The Christian Institute has told the Prime Minister that it is ‘alarmed’ by the latest threat to prayer from a leading LGBT activist.
The letter to Boris Johnson and Women and Equalities Minister Liz Truss, follows Jayne Ozanne’s calls for “gentle non-coercive prayer” on sexual ethics to be included in legislation banning LGBT conversion therapy.
Speaking to The Guardian, Bishop of Manchester David Walker said he supports prosecuting prayer, but does not think “gentle non-coercive” prayer should be included. However, Ozanne, a member of the General Synod, said she would “strongly refute” the concession.
Ozanne claimed “all prayer that seeks to change or suppress someone’s innate sexuality or gender identity is deeply damaging and causes immeasurable harm”.
Responding, the Institute told the PM: “While the Institute does not oppose a ban that protects people from harmful pseudo-medical practices, the idea that ‘gentle non-coercive prayer’ should be included in a list of illegal actions is alarming. In any event, it would violate the human rights of believers.”
“This view is confirmed by a legal opinion from Jason Coppel QC, one of the UK’s leading human rights lawyers, which says a conversion therapy ban encompassing ordinary prayer ‘would be likely to violate Convention rights’.”
It continued: “Those pushing for the ban to include ordinary prayer seem to attribute the worst possible motives to those of us who hold different theological beliefs from them. They are not willing to listen to mainstream Christian groups or to their concerns.
“Now they have gone a step further by stating that the legislation should cover not only practices they consider coercive but all forms of prayer, no matter how mild.”
Simon Calvert, Deputy Director for Public Affairs at The Christian Institute, commented: “This latest remark from Jayne Ozanne is very revealing. It shows the focus here is not about protecting people from genuinely abusive behaviour. It’s about criminalising mainstream theology that campaigners on the fringes of the church don’t agree with.
“In Britain we worked out centuries ago that prosecuting people for praying ‘the wrong kind of prayer’ was oppressive, counter-productive and wrong. Apparently, there are some who want to drag us back to the dark days of prosecuting people for not having the same religion. Thankfully, most people think this is a terrible idea. The UK Government must make clear that it does too.”

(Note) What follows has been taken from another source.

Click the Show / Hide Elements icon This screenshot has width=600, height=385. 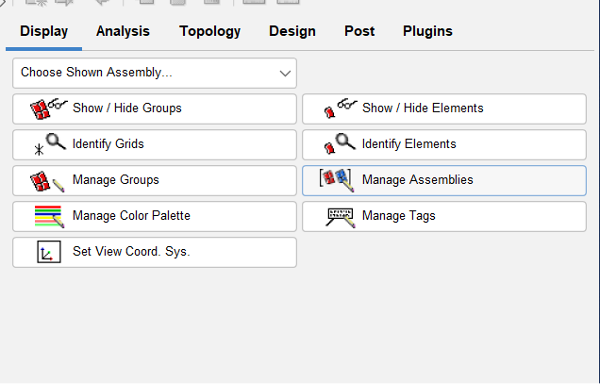point(341,108)
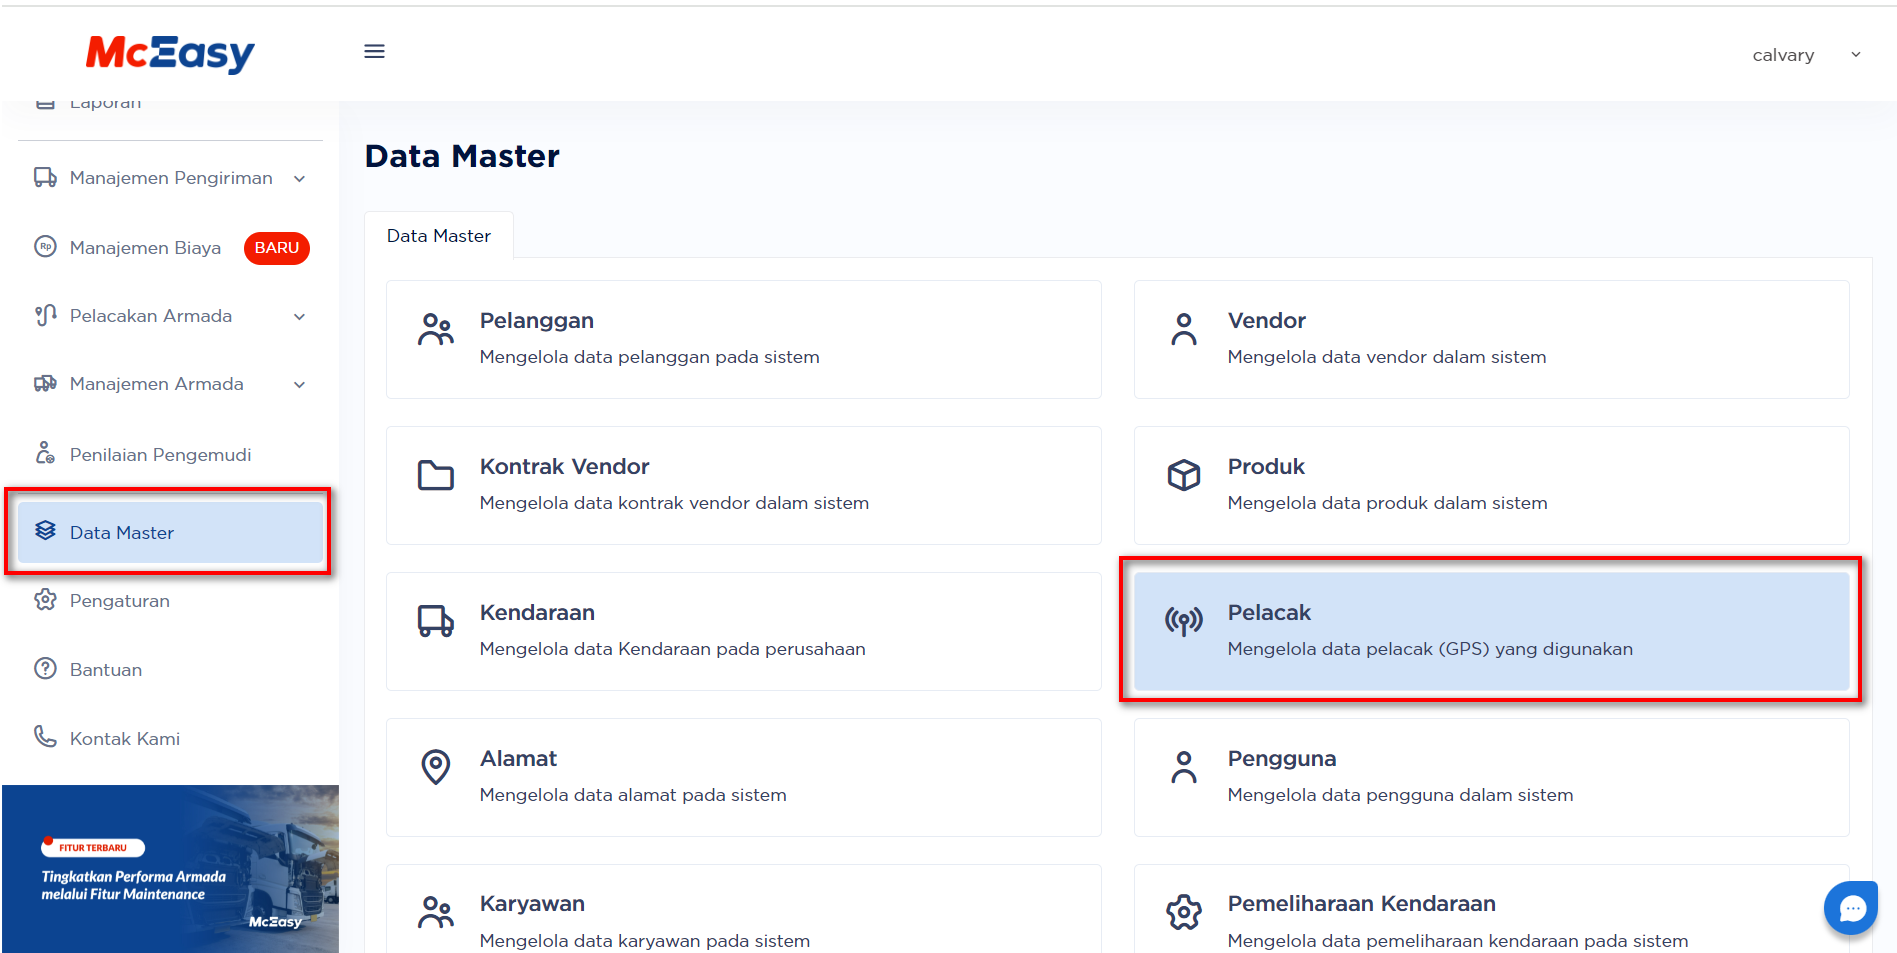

In Britain we worked out centuries ago that prosecuting people for praying ‘the wrong kind of prayer’ was oppressive, counter-productive and wrong.
Mr Calvert concluded: “The Government would do well to remember that the Courts have consistently ruled that mainstream Christian beliefs about sexual ethics and gender are protected by Article 9 of the European Convention on Human Rights and worthy of respect in a democratic society.
“This requires the state to treat those beliefs with neutrality and impartiality. No matter what some activists might think, you can’t outlaw other people’s beliefs just because they offend you.”
No matter what some activists might think, you can’t outlaw other people’s beliefs just because they offend you.”
Ozanne’s remarks are the latest in a series of calls by LGBT activists for prayer on sexual ethics to be banned.
In February, Matthew Hyndman, who co-founded the lobby group Ban Conversion Therapy, called for Christians to be banned from praying for someone with unwanted same-sex attraction. He denied that anyone willingly seeks out such help and said: “The pernicious power of prayer must be dealt with”.